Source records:
__________________________________________________

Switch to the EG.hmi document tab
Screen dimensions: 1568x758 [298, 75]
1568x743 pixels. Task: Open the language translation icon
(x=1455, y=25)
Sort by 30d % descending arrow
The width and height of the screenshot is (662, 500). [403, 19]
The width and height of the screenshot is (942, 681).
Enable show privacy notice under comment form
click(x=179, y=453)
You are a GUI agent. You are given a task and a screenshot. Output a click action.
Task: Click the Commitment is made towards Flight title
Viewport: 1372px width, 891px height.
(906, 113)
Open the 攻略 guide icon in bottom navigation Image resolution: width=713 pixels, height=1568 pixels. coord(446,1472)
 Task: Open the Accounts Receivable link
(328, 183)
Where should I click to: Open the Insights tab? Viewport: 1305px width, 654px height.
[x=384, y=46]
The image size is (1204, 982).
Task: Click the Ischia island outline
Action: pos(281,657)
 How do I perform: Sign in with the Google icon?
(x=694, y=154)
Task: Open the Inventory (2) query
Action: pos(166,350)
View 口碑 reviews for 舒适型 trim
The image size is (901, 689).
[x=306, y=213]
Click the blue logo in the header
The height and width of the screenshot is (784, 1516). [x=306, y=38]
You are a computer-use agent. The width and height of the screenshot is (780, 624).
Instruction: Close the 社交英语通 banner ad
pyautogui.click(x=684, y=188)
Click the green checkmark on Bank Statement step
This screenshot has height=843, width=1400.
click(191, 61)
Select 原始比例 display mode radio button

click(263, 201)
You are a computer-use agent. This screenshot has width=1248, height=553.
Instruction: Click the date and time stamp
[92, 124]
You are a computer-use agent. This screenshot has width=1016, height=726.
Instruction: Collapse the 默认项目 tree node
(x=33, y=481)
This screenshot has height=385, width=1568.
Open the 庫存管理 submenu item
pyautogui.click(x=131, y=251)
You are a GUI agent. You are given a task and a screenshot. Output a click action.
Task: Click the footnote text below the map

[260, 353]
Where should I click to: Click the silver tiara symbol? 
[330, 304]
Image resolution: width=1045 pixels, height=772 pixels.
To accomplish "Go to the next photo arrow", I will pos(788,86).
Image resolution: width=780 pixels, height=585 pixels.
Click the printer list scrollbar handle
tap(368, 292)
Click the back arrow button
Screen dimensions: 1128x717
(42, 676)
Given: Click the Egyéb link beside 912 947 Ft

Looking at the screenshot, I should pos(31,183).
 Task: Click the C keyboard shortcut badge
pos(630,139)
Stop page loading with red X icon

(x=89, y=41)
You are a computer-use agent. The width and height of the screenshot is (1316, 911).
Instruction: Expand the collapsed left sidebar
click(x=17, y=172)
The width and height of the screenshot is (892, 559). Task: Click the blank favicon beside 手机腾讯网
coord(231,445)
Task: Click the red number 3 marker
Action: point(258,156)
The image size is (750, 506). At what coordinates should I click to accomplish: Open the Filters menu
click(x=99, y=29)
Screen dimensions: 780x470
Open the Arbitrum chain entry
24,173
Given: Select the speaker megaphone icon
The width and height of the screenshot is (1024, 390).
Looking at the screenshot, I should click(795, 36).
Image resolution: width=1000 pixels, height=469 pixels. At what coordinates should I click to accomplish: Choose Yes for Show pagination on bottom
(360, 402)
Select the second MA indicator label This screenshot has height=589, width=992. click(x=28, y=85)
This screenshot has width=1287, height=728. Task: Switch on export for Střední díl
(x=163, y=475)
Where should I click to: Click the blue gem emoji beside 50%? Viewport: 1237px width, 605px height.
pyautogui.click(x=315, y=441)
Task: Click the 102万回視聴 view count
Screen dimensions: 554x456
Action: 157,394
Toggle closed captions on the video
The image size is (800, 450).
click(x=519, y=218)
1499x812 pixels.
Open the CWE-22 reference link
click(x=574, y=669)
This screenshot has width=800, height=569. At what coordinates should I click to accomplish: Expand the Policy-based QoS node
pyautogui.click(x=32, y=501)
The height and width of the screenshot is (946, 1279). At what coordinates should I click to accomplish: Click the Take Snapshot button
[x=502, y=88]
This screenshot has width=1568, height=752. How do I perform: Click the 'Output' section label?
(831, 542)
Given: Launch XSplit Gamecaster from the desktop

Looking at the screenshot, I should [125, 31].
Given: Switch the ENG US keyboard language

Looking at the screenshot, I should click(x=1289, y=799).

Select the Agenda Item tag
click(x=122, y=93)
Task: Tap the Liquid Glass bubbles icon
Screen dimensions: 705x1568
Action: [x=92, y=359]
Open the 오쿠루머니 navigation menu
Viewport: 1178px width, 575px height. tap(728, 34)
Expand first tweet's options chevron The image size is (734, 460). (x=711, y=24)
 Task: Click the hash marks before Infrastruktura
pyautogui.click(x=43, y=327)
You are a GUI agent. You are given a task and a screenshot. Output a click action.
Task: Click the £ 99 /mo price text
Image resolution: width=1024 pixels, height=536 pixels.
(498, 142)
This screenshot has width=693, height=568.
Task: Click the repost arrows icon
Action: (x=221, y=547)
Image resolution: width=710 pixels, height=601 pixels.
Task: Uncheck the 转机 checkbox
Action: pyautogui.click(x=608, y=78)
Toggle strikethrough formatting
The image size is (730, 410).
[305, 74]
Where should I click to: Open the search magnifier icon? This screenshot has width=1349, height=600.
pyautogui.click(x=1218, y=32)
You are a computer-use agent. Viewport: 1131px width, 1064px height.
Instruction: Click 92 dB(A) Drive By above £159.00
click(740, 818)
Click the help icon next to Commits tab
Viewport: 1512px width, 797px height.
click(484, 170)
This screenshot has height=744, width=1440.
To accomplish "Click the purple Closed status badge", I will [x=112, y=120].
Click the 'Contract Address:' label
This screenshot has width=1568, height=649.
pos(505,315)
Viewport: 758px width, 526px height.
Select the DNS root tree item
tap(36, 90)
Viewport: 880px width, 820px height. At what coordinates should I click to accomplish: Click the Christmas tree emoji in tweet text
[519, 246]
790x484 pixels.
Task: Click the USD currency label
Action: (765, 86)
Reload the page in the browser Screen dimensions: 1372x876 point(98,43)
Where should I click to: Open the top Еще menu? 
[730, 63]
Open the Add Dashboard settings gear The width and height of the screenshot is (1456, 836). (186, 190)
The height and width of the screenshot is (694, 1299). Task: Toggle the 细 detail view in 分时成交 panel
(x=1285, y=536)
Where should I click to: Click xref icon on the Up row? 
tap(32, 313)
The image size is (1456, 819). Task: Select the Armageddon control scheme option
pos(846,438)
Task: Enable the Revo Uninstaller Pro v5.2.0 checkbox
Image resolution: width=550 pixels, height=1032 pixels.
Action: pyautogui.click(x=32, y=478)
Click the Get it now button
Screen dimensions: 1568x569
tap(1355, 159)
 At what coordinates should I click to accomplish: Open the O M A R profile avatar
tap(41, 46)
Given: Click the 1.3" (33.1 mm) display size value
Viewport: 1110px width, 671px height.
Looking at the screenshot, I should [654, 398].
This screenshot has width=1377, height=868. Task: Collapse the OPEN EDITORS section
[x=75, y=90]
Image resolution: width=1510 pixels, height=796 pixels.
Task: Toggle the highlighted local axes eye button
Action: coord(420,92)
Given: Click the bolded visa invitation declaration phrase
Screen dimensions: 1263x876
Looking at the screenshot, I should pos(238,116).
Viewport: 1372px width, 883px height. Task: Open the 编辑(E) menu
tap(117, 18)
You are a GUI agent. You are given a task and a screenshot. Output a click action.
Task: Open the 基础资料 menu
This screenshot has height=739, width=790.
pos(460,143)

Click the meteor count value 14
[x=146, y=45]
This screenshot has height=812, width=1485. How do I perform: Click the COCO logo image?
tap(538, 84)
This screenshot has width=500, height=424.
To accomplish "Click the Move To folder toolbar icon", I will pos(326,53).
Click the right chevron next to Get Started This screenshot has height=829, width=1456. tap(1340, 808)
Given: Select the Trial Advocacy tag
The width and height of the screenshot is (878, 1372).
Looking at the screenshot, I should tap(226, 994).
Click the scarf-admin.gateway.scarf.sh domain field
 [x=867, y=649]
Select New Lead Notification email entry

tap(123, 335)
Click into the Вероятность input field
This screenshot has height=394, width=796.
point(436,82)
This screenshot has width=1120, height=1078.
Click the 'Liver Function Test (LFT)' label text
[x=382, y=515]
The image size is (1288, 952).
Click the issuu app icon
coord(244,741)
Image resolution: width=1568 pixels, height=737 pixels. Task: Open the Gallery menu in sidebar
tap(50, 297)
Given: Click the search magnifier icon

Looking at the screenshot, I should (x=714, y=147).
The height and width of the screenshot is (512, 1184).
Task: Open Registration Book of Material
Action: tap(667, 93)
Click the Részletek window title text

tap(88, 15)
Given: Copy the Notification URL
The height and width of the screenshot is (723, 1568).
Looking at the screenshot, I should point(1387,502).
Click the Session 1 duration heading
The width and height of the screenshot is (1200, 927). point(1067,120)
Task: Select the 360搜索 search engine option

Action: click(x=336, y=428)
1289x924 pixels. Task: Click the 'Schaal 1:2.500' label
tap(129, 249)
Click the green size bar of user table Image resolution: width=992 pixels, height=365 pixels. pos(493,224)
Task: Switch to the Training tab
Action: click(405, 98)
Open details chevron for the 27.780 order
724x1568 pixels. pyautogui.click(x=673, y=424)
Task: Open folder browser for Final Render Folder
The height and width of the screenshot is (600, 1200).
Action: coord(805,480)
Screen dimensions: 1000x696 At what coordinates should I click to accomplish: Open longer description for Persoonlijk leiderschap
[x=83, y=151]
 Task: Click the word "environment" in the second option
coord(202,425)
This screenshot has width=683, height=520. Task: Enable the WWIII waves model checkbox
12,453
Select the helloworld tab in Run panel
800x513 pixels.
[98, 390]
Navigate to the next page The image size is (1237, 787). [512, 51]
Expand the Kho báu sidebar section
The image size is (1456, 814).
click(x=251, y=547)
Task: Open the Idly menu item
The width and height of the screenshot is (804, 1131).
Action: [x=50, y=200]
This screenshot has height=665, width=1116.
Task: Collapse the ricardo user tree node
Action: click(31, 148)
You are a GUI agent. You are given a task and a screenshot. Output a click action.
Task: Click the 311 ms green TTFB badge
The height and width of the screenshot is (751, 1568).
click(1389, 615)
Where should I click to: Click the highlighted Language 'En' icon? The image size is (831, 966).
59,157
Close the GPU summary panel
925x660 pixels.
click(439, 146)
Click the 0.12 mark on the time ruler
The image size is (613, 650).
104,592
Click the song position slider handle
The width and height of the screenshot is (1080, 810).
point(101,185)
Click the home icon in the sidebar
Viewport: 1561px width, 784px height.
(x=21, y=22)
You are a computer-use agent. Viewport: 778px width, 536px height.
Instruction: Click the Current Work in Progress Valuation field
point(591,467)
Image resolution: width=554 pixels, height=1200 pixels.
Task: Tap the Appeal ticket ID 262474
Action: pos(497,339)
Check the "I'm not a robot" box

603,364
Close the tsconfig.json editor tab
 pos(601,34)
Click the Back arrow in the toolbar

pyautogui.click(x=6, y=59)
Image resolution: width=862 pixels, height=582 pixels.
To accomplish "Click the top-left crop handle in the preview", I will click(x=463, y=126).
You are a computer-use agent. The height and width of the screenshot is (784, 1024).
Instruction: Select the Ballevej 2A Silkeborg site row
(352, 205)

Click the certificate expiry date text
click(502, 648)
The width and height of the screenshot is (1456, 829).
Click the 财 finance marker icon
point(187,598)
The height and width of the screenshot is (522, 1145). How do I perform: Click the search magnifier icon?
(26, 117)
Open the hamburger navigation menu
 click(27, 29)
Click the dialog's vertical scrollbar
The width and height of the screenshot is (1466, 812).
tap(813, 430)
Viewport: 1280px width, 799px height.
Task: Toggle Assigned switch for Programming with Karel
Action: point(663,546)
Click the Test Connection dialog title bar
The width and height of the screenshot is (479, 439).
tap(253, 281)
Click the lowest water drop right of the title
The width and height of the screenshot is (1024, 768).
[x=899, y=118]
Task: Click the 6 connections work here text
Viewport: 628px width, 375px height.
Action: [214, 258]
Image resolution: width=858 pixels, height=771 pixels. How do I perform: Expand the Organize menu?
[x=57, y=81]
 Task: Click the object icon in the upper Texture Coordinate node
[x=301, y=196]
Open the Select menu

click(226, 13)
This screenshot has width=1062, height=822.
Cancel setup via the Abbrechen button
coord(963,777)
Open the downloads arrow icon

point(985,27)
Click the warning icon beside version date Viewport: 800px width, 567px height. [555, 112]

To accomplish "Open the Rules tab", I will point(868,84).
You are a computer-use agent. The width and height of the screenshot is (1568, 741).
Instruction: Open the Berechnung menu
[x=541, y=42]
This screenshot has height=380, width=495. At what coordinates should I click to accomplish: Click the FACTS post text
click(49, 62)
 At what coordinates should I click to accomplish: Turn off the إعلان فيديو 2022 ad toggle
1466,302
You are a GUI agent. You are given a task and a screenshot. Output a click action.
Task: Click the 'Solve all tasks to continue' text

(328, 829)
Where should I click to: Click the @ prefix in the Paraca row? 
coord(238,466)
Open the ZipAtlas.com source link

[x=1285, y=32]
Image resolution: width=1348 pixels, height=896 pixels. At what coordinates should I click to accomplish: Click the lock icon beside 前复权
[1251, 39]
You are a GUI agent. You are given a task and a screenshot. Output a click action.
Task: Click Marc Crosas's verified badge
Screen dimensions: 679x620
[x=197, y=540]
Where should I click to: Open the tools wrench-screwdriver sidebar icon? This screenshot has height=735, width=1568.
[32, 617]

__________________________________________________

Required task
Retype the stretch of lines from the start of the source records through the line containing "The height and width of the screenshot is (784, 1516).", keeping each line exactly as it appears.

Complete output
Switch to the EG.hmi document tab
Screen dimensions: 1568x758 [298, 75]
1568x743 pixels. Task: Open the language translation icon
(x=1455, y=25)
Sort by 30d % descending arrow
The width and height of the screenshot is (662, 500). [403, 19]
The width and height of the screenshot is (942, 681).
Enable show privacy notice under comment form
click(x=179, y=453)
You are a GUI agent. You are given a task and a screenshot. Output a click action.
Task: Click the Commitment is made towards Flight title
Viewport: 1372px width, 891px height.
(906, 113)
Open the 攻略 guide icon in bottom navigation Image resolution: width=713 pixels, height=1568 pixels. coord(446,1472)
 Task: Open the Accounts Receivable link
(328, 183)
Where should I click to: Open the Insights tab? Viewport: 1305px width, 654px height.
[x=384, y=46]
The image size is (1204, 982).
Task: Click the Ischia island outline
Action: pos(281,657)
 How do I perform: Sign in with the Google icon?
(x=694, y=154)
Task: Open the Inventory (2) query
Action: pos(166,350)
View 口碑 reviews for 舒适型 trim
The image size is (901, 689).
[x=306, y=213]
Click the blue logo in the header
The height and width of the screenshot is (784, 1516). [x=306, y=38]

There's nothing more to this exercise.